June is National Indigenous History Month in Canada.
“As last week’s news reminds us though, that history includes tragedy and sorrow as well as achievement and pride,” Ono said.
“Universities, including UBC, bear part of the responsibility for this history, not only for having trained many of the policymakers and administrators who operated the residential school system, and doing so little to address the exclusion from higher education that the schools so effectively created but also for tacitly accepting the silence surrounding it.”
Grand Chief Stewart Philip of the Union of BC Indian Chiefs called for an unprecedented and thorough investigation along the lines of the one conducted into convicted serial killer Robert Pickton.
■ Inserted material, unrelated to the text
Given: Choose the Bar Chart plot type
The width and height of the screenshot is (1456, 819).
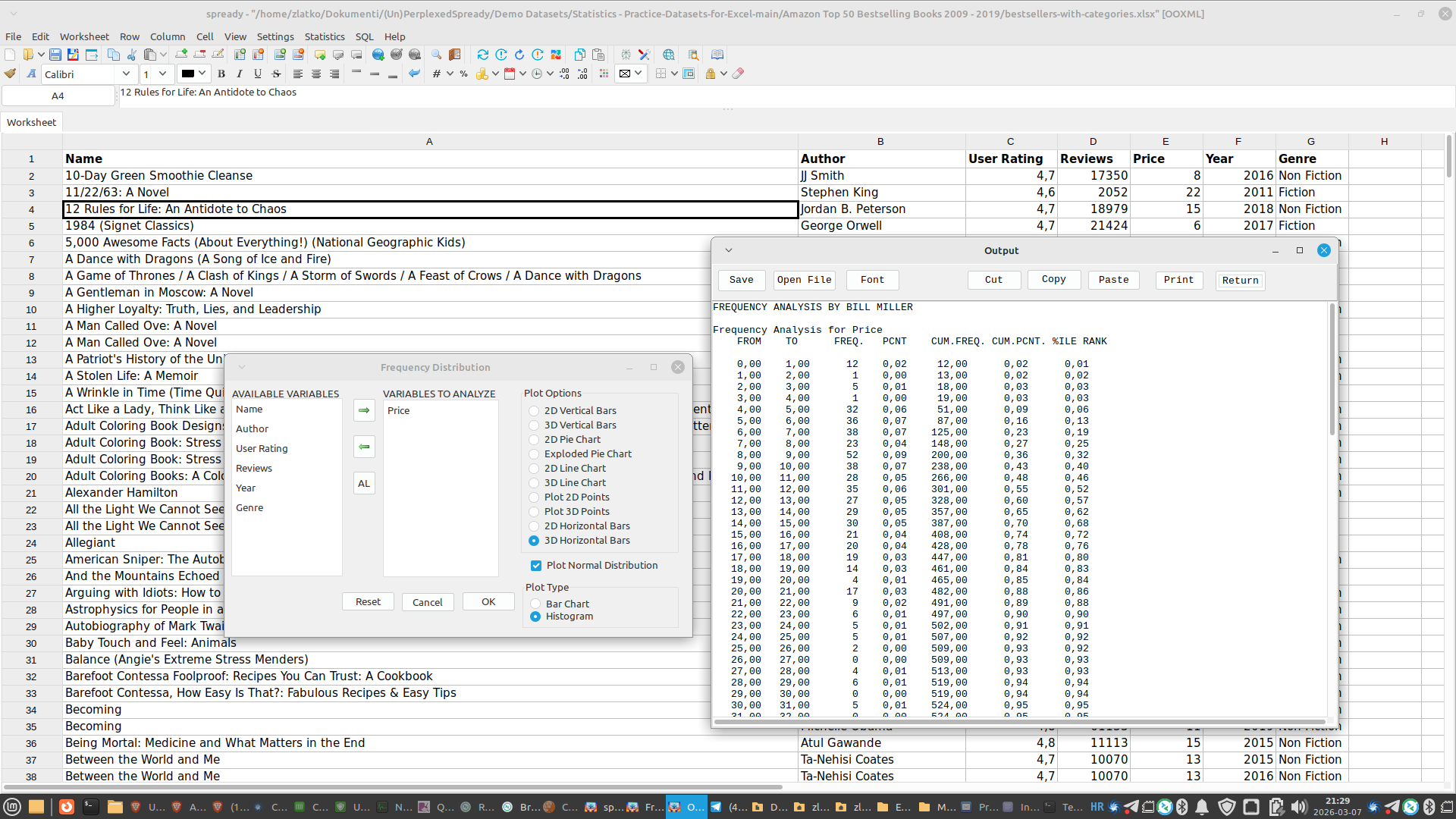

“This cannot be swept under the carpet,” Phillip said. “We don’t need any more political theatre in terms of apologies by the prime minister. We need them to engage this with all of the resources available and necessary to do a proper job.”
The Syilx Okanagan Nation, which represents eight First Nations in the Okanagan, also issued a statement calling on the province and federal government to “directly address these atrocities.”
Anyone experiencing pain or distress as a result of their residential school experience can access this 24-hour, toll-free and confidential National Indian Residential School Crisis Line at 1-866-925-4419.